Les évolutions récentes observées depuis la réforme de la politique de sécurité routière initiée en 2002 nos ont permis de constater des faits particulièrement intéressants.

Nous pouvons suivre l’évolution des indicateurs d’alcoolisation publiés par l’ONISR chez les usagers impliqués dans des accidents au cours de la période 2002/2008, pour évaluer les éventuels progrès réalisés dans ce domaine. En 2002, 29,7% des accidents mortels avec un taux d’alcoolémie connu permettaient d’observer une valeur dépassant le taux légal chez un des usagers impliqués (1158/3899). En 2008 cette proportion était de 27,9% (878/3151). La proportion d’alcoolémies connues a augmenté entre 2002 et 2008 (comme au cours des années précédentes), mais nous n’avons pas d’indication que cet accroissement de la qualité de la recherche d’un état d’imprégnation alcoolique ait introduit un biais susceptible d’abaisser cette proportion d’alcoolémies dépassant le seuil légal. A l’opposé, nous savons que l’accroissement de la proportion de cas où la recherche de l’alcool a abouti se fait dans le groupe qui imposait une recherche par prise de sang, l’éthylotest étant impossible. Dans un accident mortel avec plusieurs impliqués il y a des usagers indemnes qui peuvent souffler dans l’appareil et des blessés ou des tués qui ne peuvent pas le faire. Ce groupe des tués et des blessés graves est plus souvent sous l’influence de l’alcool que le groupe des indemnes. Il est donc possible d’affirmer que le nombre de tués sur les routes a été réduit de 44,8% entre 2002 et 2008, alors que la proportion d’accidents impliquant un usager présentant un taux illégal d’alcoolémie s’est réduite dans des proportions faibles mais statistiquement significatives (1,8 point de pourcentage en moins de 29,7% à 27,9%, soit 6% de réduction).

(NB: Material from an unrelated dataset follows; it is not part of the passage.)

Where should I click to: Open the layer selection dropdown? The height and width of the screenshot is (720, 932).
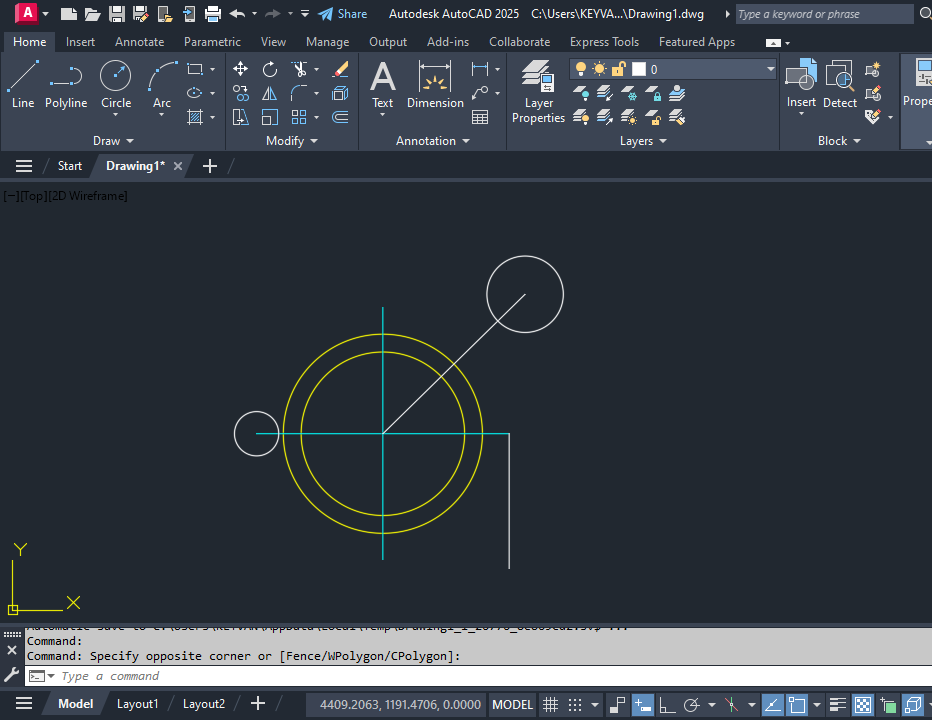coord(770,69)
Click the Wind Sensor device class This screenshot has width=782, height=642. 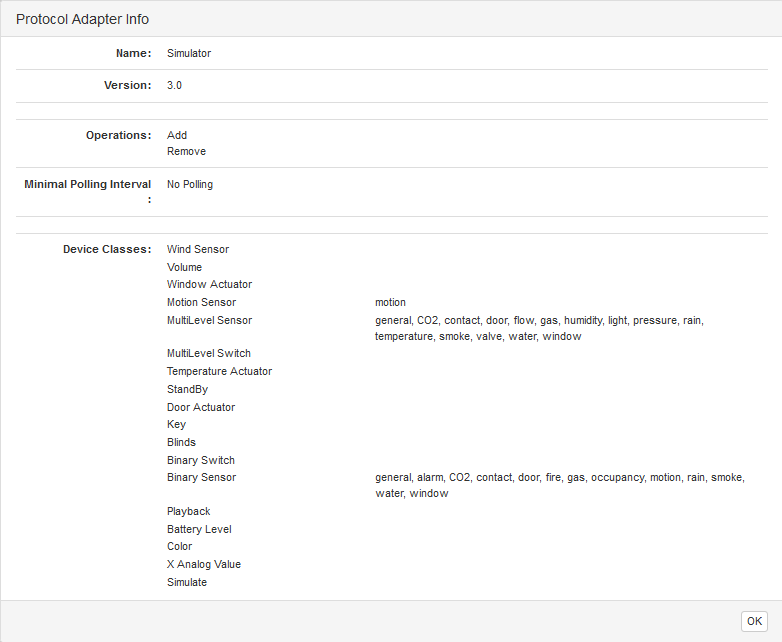tap(198, 249)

L’hypothèse la plus vraisemblable est que l’exposition au risque alcool (nombre de kilomètres parcourus avec un taux d’alcoolémie dépassant le seuil légal) s’est peu modifiée pendant cette période. Autrement dit la réduction de 6% de la proportion d’alcoolémie à un taux illicite dans un nombre d’accidents qui a été réduit de 45% signifie que la plus grande part de cette diminution est attribuable à l’évolution de facteurs de risque autres que l’alcool.